Selective breeding involves choosing individuals with specific characteristics to mate, with the goal of enhancing or combining desired traits in future generations. Over many generations, this produces populations that look dramatically different from their ancestors.

  • Dog breeds are a striking example. All domestic dogs descend from wolves, yet artificial selection has produced breeds as different as Chihuahuas and Great Danes in a relatively short evolutionary timeframe.
  • Crop plants have been selectively bred for thousands of years. Modern corn (maize) descends from teosinte, a wild grass with tiny ears. Centuries of selective breeding produced the large, high-yield ears we recognize today.

Relationship Between Artificial Selection and Evolution

Darwin actually used artificial selection as a key argument for natural selection. If humans can reshape a species in just a few hundred years through selective breeding, then nature, acting over millions of years, can produce even more dramatic changes.

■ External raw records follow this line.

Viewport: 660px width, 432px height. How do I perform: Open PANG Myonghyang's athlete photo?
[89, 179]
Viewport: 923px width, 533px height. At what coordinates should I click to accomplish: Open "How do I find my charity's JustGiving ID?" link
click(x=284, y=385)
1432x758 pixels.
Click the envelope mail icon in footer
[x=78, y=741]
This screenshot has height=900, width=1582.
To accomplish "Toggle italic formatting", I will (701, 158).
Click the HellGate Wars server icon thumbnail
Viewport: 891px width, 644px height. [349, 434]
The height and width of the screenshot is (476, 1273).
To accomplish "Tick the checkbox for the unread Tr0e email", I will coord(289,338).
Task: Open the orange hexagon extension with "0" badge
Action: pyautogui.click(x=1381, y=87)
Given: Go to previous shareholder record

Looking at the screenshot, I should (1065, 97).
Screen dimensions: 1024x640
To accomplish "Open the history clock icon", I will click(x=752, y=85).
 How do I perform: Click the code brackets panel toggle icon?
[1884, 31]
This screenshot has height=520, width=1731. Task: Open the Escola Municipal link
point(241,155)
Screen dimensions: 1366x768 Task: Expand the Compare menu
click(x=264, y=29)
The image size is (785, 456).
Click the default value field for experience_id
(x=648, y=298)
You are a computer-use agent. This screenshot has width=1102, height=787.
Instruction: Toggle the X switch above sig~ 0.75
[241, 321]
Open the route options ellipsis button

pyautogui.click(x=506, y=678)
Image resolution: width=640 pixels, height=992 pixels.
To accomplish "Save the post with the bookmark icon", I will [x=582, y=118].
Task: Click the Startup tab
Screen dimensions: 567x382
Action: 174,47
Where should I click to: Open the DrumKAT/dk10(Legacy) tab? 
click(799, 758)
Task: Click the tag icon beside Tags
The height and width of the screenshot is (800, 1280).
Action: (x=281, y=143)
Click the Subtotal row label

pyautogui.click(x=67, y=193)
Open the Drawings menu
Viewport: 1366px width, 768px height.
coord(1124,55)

Domestication is the long-term result of artificial selection applied to wild species. Domesticated organisms are genetically distinct from their wild ancestors. Dogs, cats, cattle, wheat, and rice have all been shaped by thousands of years of human-directed selection, resulting in traits (like tameness in animals or larger grain size in crops) that would not have been favored in the wild.

The core takeaway: artificial selection and natural selection operate by the same mechanism. Both require heritable variation, and both result in populations changing over generations. The only difference is who is doing the selecting.